As is well known in the art, in order to increase the expression level of a transgene in a host cell, the gene must be operably linked to a transcriptional and / or detoxification regulatory sequence that functions in a selected expression host. Preferably, the expression control sequence and / or the gene is contained within a recombinant vector containing a bacterial selection marker and a replication origin. If the host cell is a eukaryotic cell, the recombinant vector should further comprise a useful expression marker in the eukaryotic expression host.

The host cells transformed with the recombinant vectors described above constitute another aspect of the present invention. As used herein, the term " transformation " means introducing DNA into a host and allowing the DNA to replicate as an extrachromosomal factor or by chromosomal integration.

Of course, it should be understood that not all vectors function equally well in expressing the DNA sequences of the present invention. Likewise, not all hosts function identically for the same expression system. However, those skilled in the art will be able to make appropriate selections among a variety of vectors, expression control sequences, and hosts without undue experimentation and without departing from the scope of the present invention. For example, in selecting a vector, the host should be considered because the vector must be replicated within it. The number of copies of the vector, the ability to control the number of copies, and the expression of other proteins encoded by the vector, such as antibiotic markers, must also be considered.

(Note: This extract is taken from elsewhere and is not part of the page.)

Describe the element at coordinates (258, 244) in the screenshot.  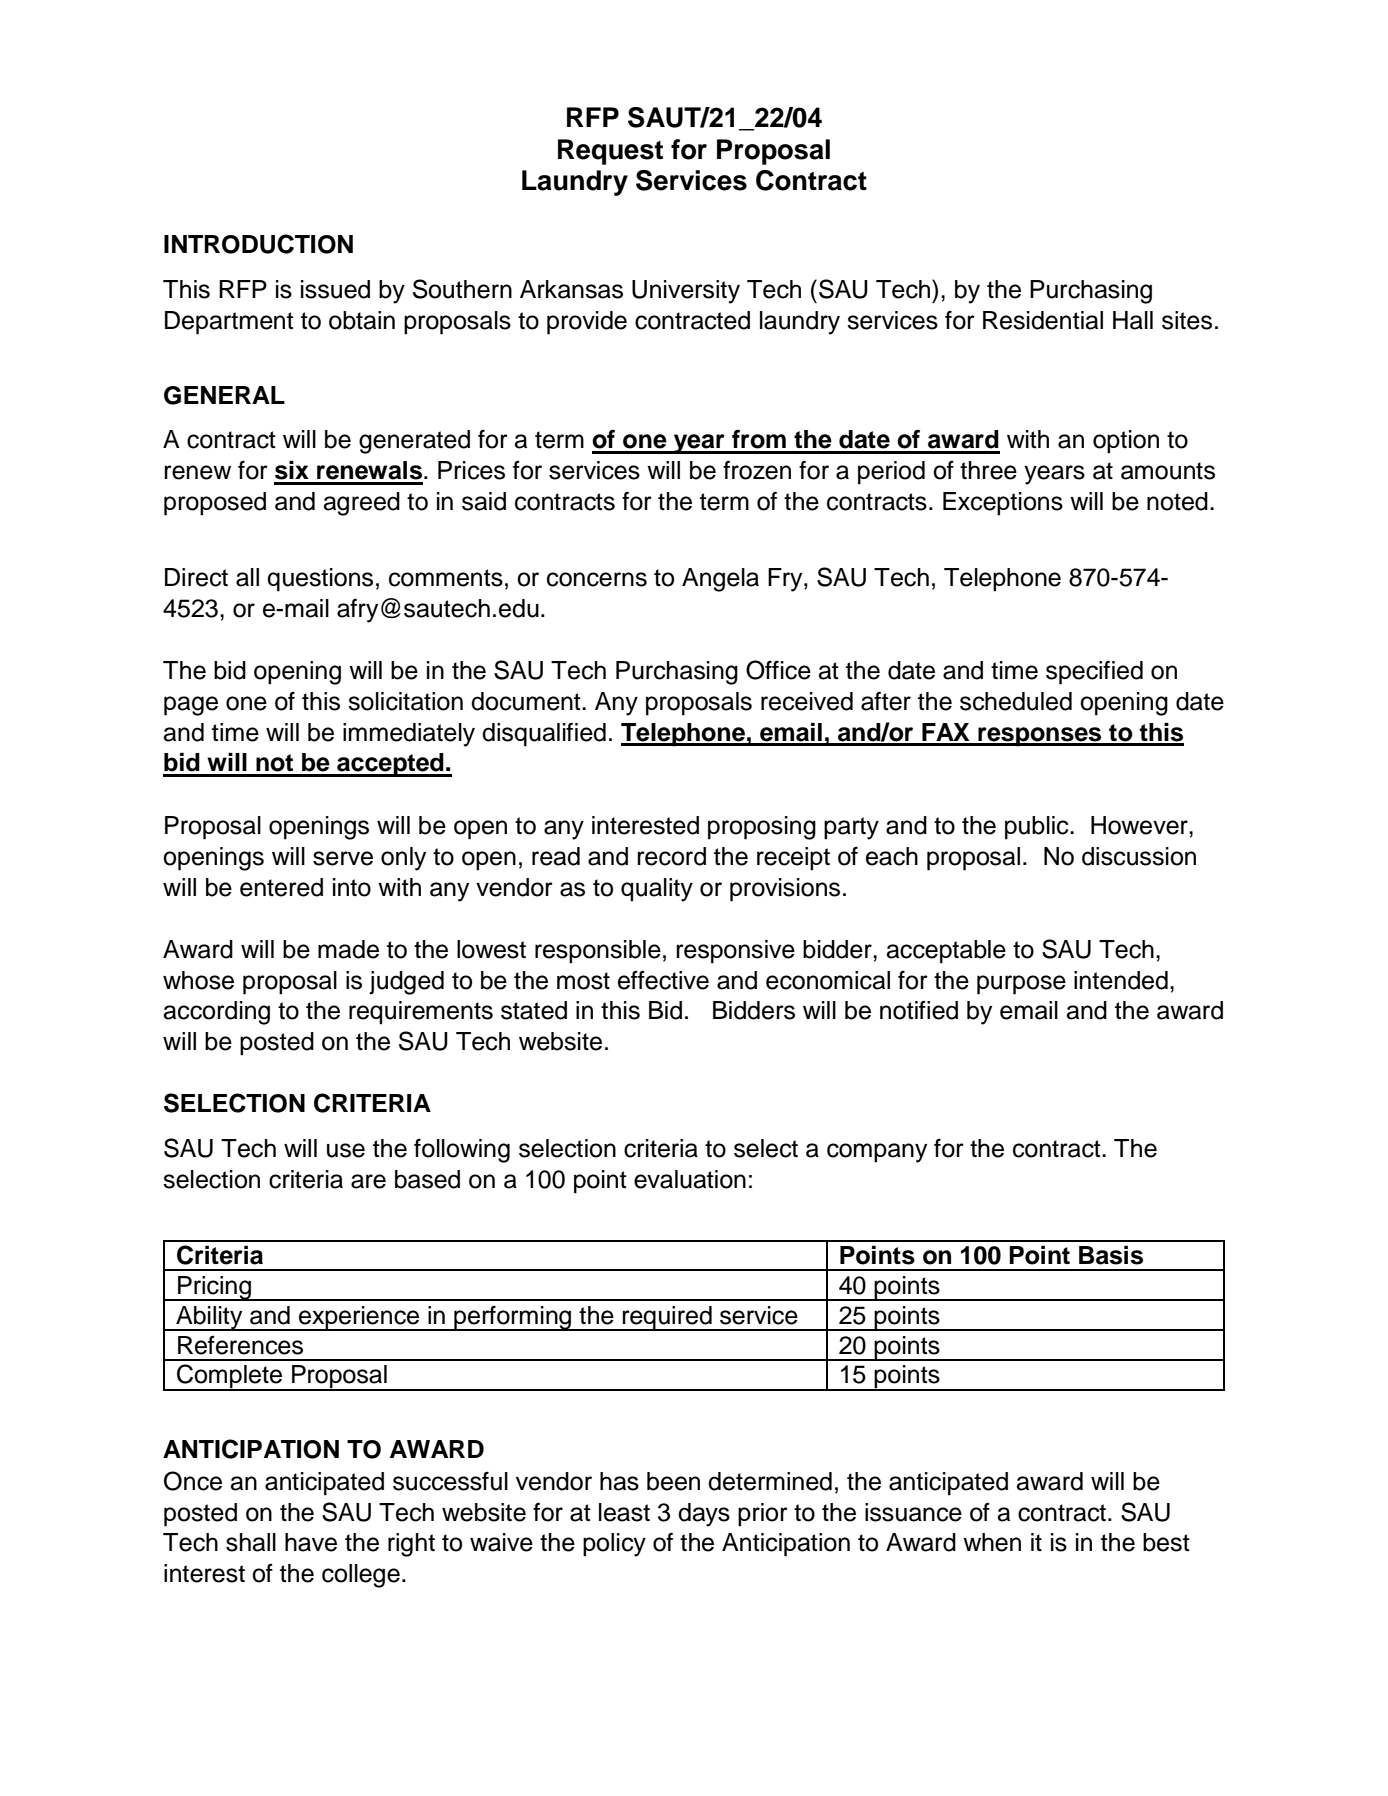
I see `INTRODUCTION` at that location.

In addition, the gene introduced in the present invention may be introduced into the genome of a host cell to exist as a chromosomal factor. It will be apparent to those skilled in the art that the present invention has the same effect as that of introducing the recombinant vector into the host cell by inserting the gene into the genome of the host cell.

The term " metabolic pathway " in the present invention is a concept encompassing pathways in which a target compound is synthesized from a specific metabolite in a cell, not limited to a pathway in which a target compound is synthesized from carbon provided through a C1 metabolic circuit or a glycolysis process.

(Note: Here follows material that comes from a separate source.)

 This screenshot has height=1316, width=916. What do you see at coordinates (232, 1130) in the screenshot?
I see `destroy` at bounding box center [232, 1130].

The present invention relates to a method for synthesizing a serine, comprising culturing the mutant cell from a different viewpoint.

In the present invention, the mutant cell can produce a variety of useful substances using acetyl-CoA and pyruvic acid as an intermediate product through an increase in serine biosynthesis. Therefore, the present invention provides a mutant cell comprising (a) To produce a useful material; And (b) recovering the resultant useful substance. The present invention also relates to a method for producing a useful substance mediated by serine.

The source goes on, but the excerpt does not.